Extracted text:
==*==

Thursday, 6 November 2014

GRAND CONCOURSE by Heidi Schreck at Playwrights Horizons

     GRAND CONCOURSE is another example of the sort of slice of life realism -- what used to be called "kitchen sink dramas" -- that seems to be in vogue again, particularly from young women playwrights (for instance, Annie Baker and Amy Herzog). This one literally takes place in a kitchen, a soup kitchen for a Catholic church in the South Bronx, and has a working sink and stove. Dishes are washed, vegetables are cut, eggs are fried. Shelley, who is in change, is a thirty-nine-year old nun, who is in a perpetual crisis of faith. Shelley became a nun in part to rebel against her parents with whom she still has a tenuous relationship. She has difficulty praying, which is certainly a problem for a nun. The real test of her faith and her ability to act out of compassion comes when nineteen-year-old Emma comes to volunteer in the kitchen. Emma knows that she is sick inside. Is that sickness best defined in medical or religious terms? She cries out for -- demands -- help from Shelley. As Shelley later says, Emma may not act out of malice but she still commits evil acts. She gains the sympathy of the workers and "guests" of the soup kitchen by claiming to have leukemia. She tells Oscar, the handsome, sweet young Dominican worker, that her cancer gives her the right to make demands, even sexual demands, on him. Emma wants to be a force for good -- she sometimes is -- but she also is destructive. To what extent should Emma be forgiven for her lies and her irresponsibility? The play shows that being good takes effort, a battle against one's baser impulses.

==*==

Stored records:
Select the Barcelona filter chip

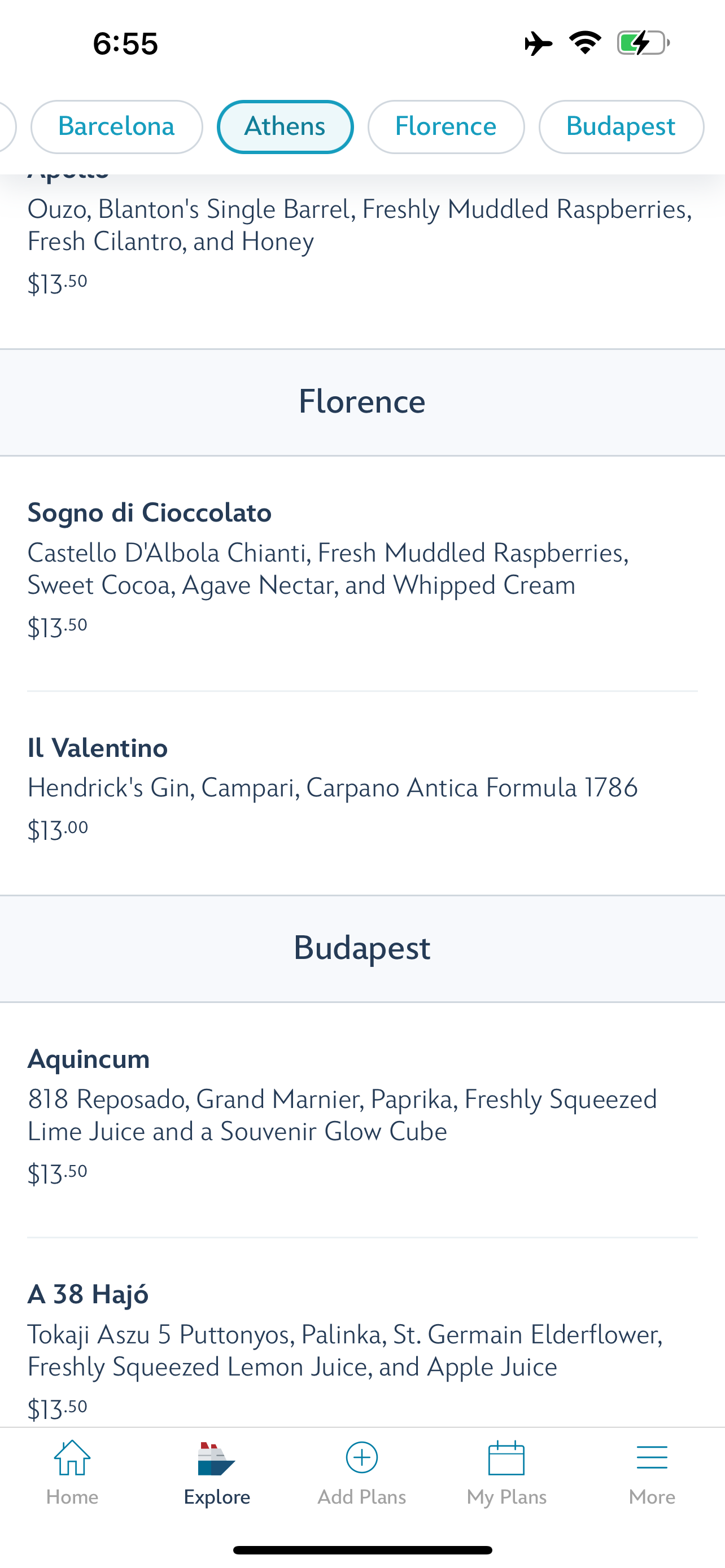(x=116, y=126)
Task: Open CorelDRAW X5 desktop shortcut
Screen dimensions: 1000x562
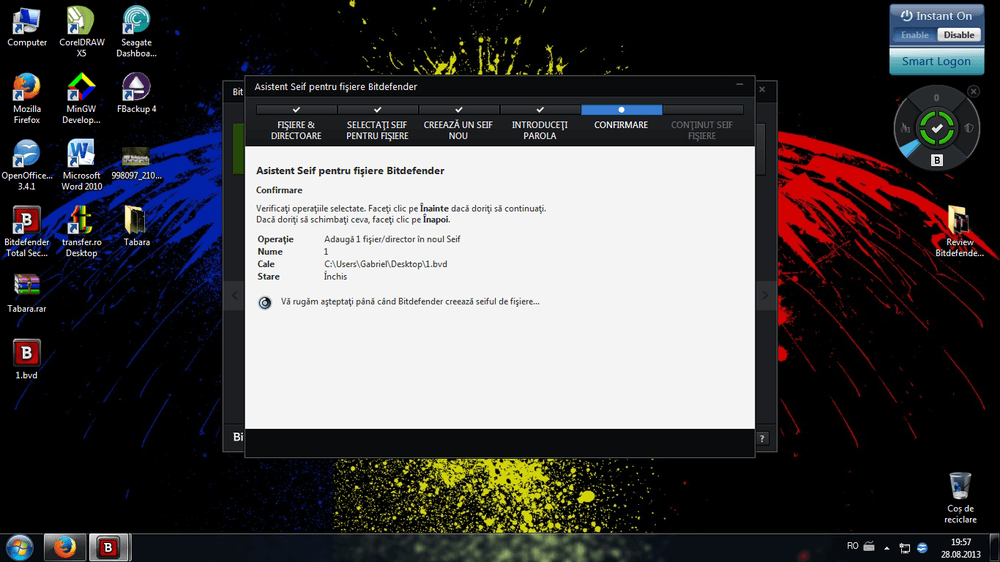Action: 81,22
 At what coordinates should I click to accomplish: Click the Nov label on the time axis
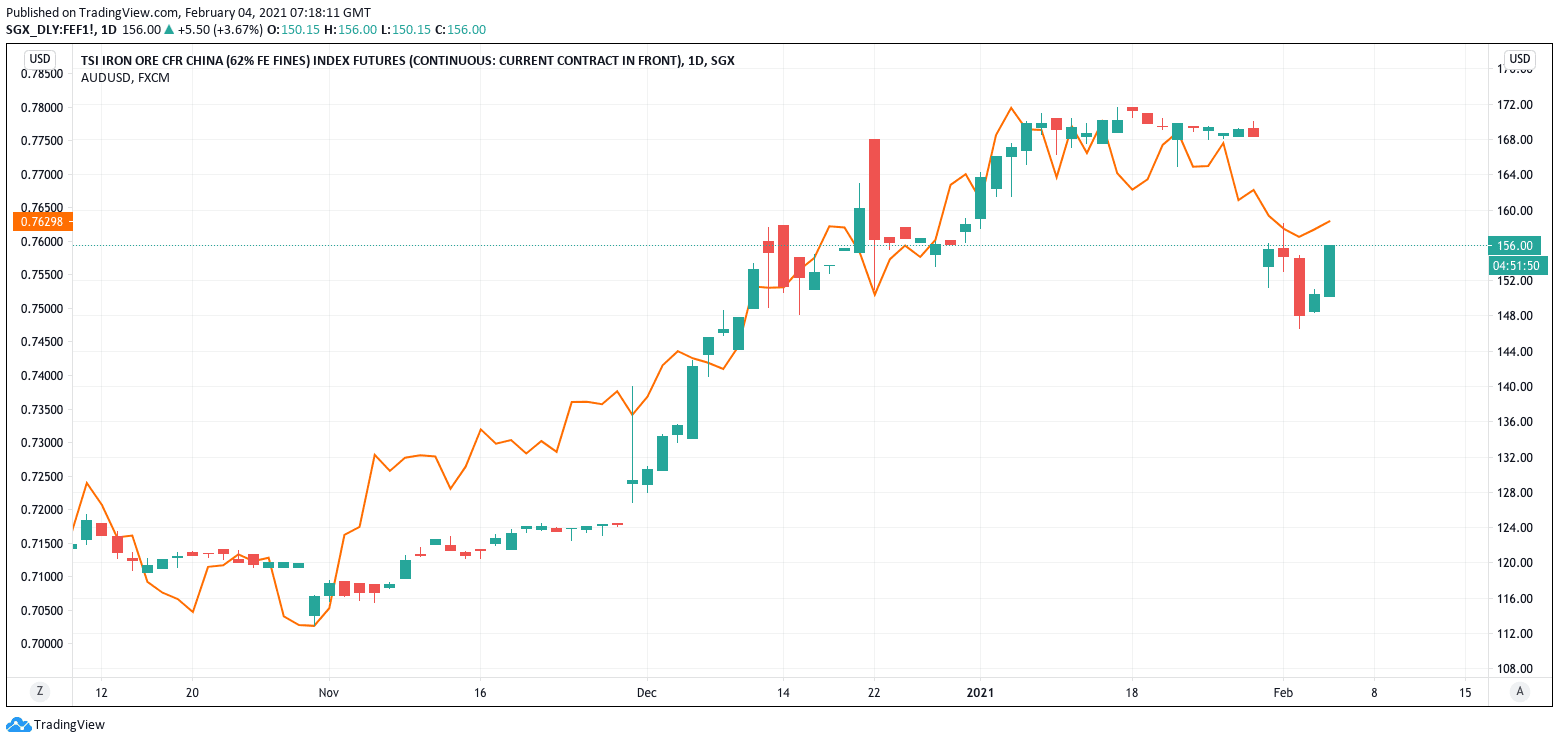(x=327, y=692)
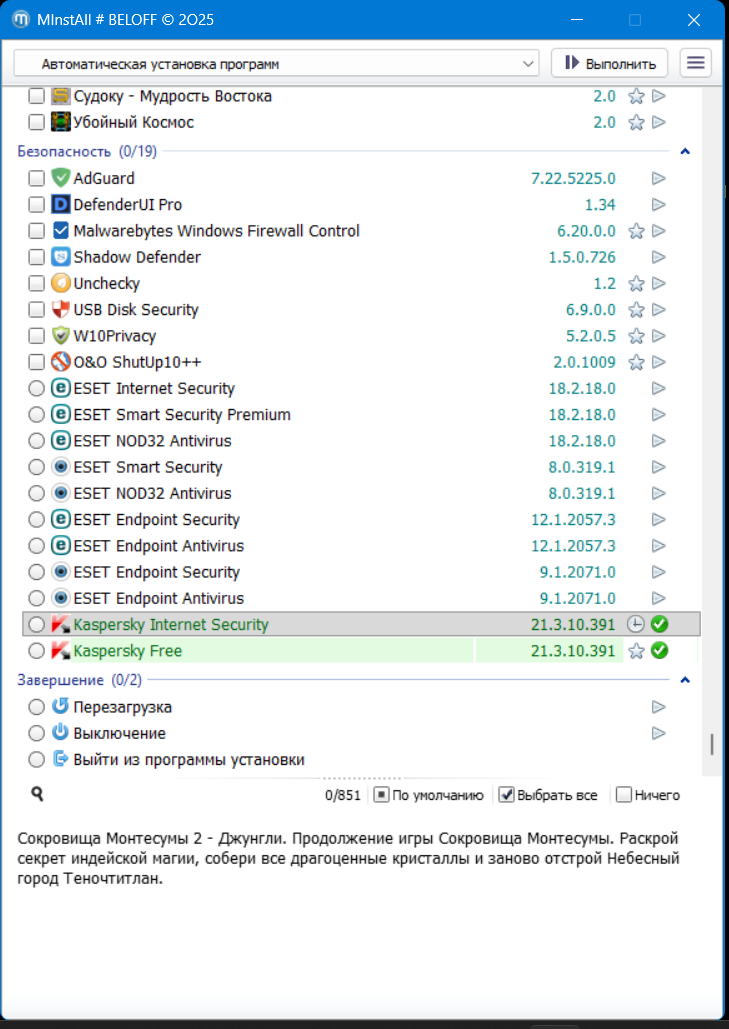Click the search magnifier icon
Image resolution: width=729 pixels, height=1029 pixels.
(37, 794)
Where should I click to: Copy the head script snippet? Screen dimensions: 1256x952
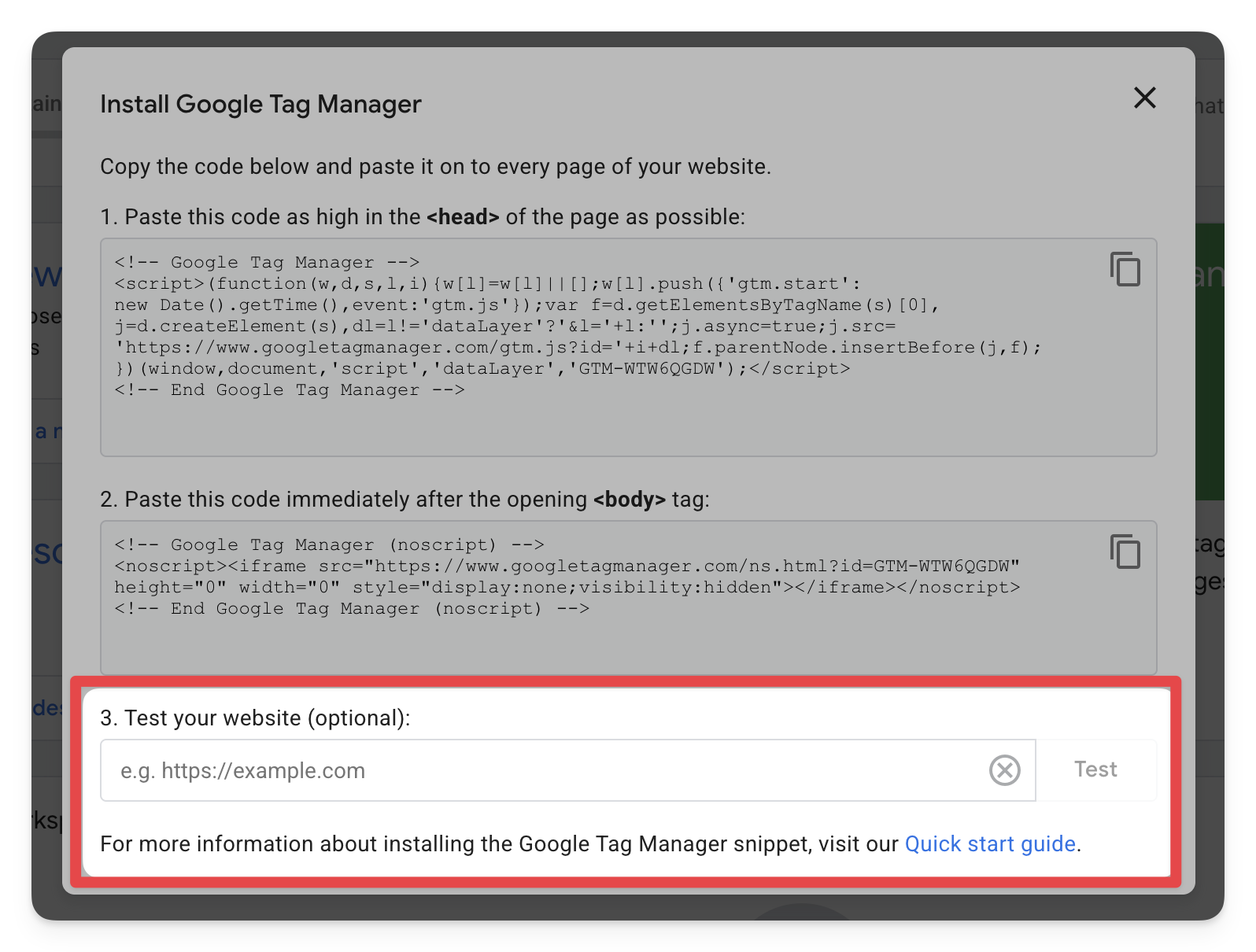point(1125,269)
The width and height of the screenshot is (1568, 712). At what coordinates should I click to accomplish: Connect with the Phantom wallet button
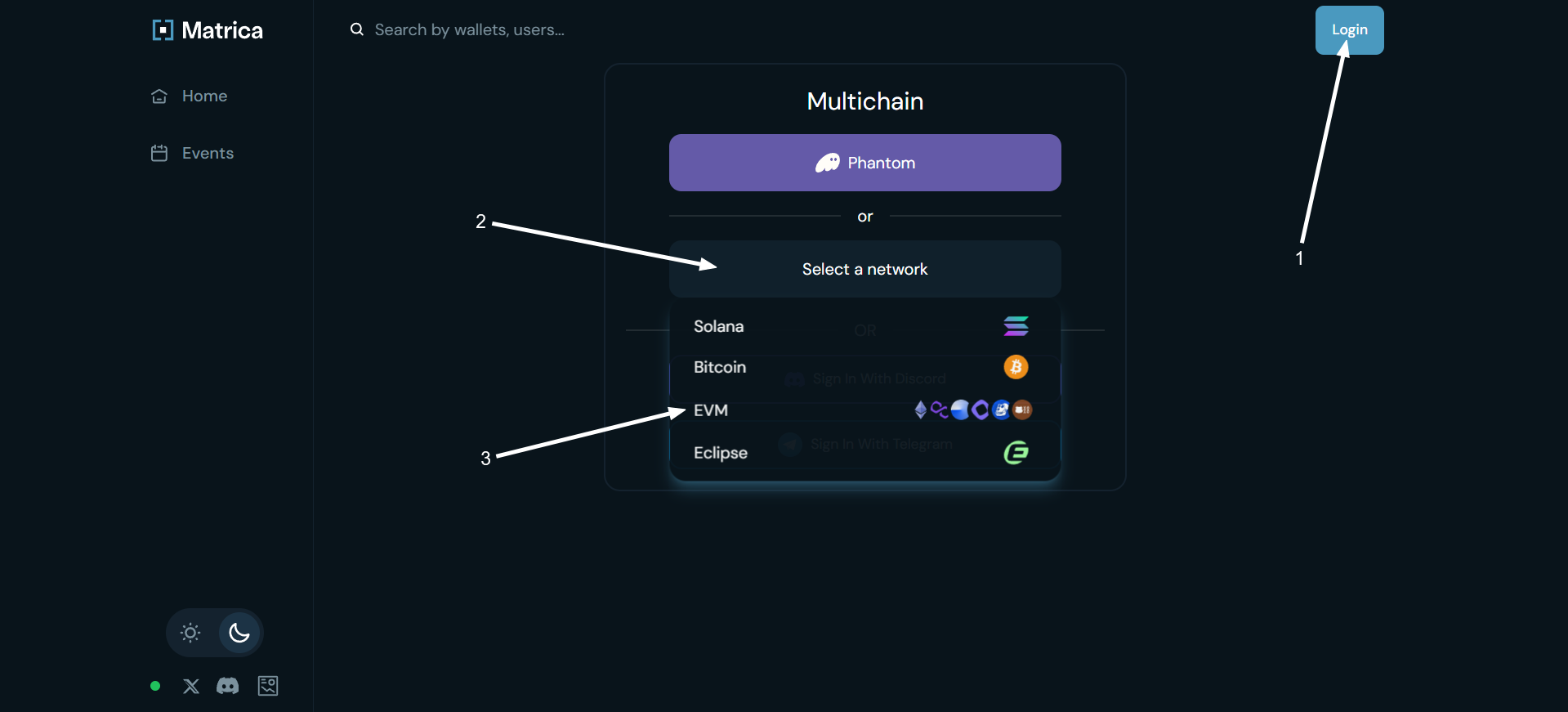point(865,163)
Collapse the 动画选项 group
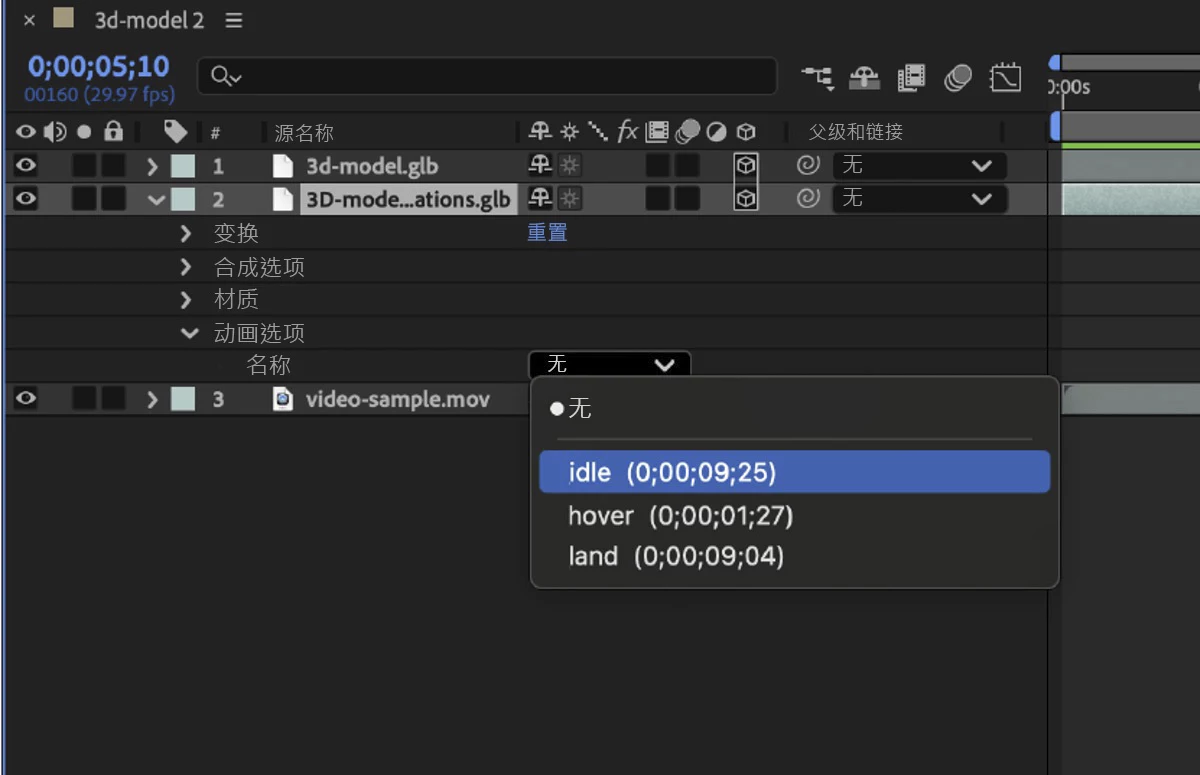Image resolution: width=1200 pixels, height=775 pixels. point(189,334)
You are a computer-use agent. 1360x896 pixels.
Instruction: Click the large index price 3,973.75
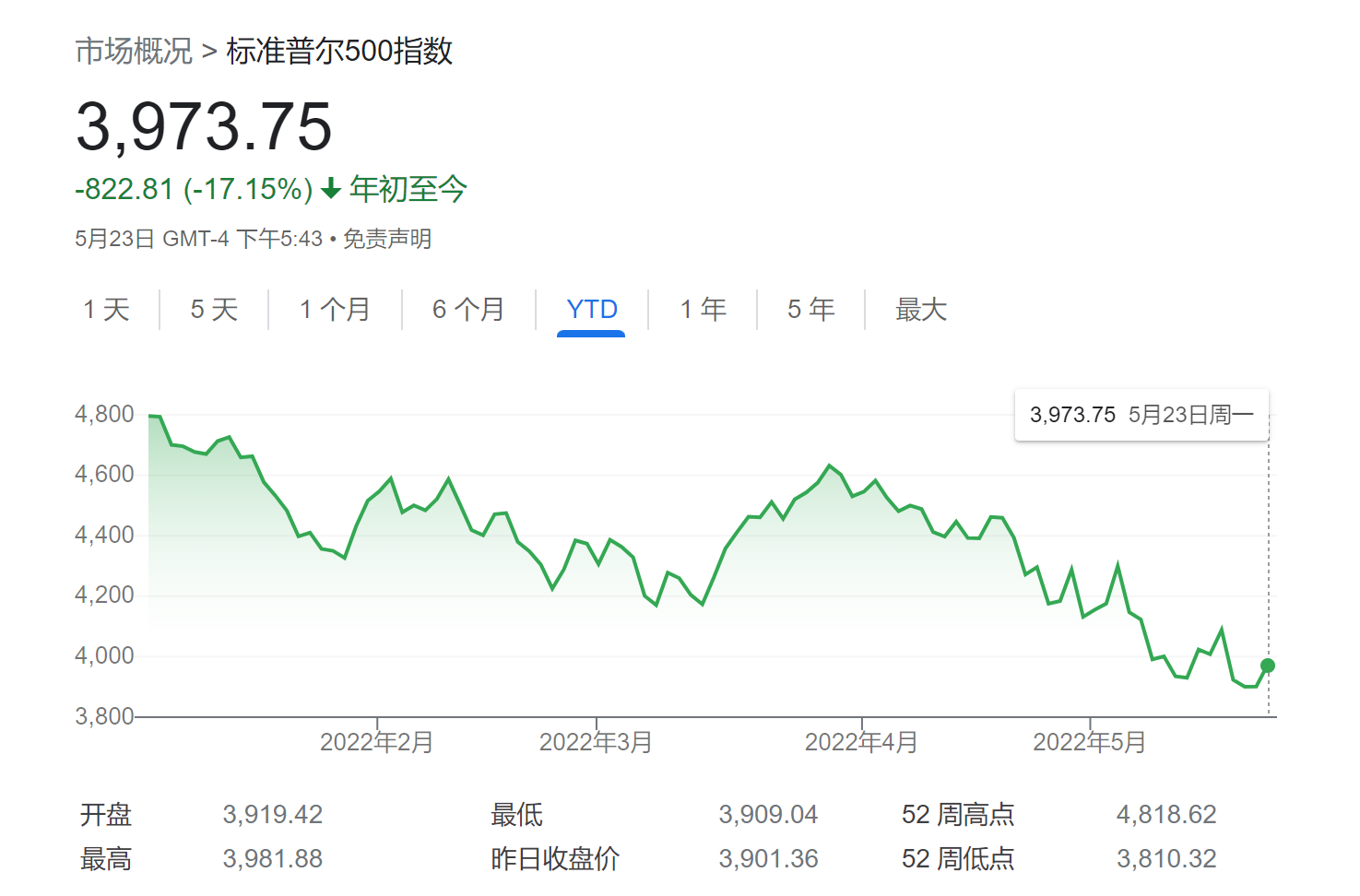(204, 128)
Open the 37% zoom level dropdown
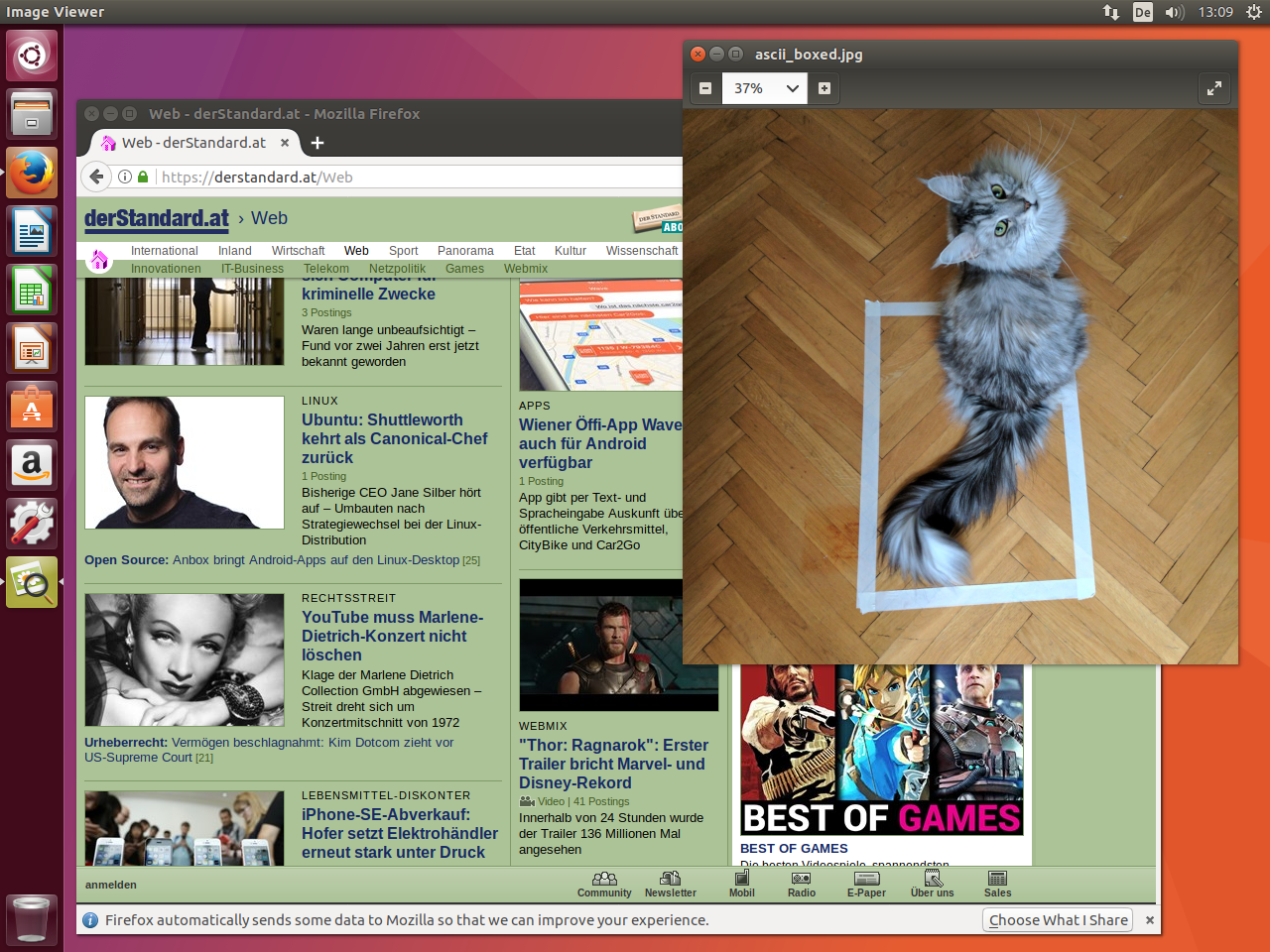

==*==

Task item: Resume the review of Grand Concourse, picking up right after its last sentence. The stored records have nothing to do with this.

Task output:
      GRAND CONCOURSE has the flaws I find in many of these new slice of life plays. It doesn't dig deeply enough into the ethical and spiritual questions is raises. Schreck's language defines characters, but is a bit flat. One can inject some theatrical poetry into this kind of play as earlier realists like Clifford Odets did masterfully. GRAND CONCOURSE is comprised of a lot of short scenes, which means that the play has no overall momentum. Moreover, it's not always clear how much time has elapsed between these short scenes.
      The cast is uniformly good. Quincy Tyler Bernstein convincingly shows the effort involved in Shelley's acts of compassion and the anger that simmers underneath. Ismenia Mendes captures the complexity of Emma who is both manipulative and out of control. Bobby Moreno radiates decency and good humor as Oscar and Lee Wilkof makes the most of his brief appearances as a homeless man trying to gain control of his life.  
      I found GRAND CONCOURSE to be thought provoking, but I did feel that it still needs some work.
GRAND CONCOURSE. Playwrights Horizons. November 5, 2014.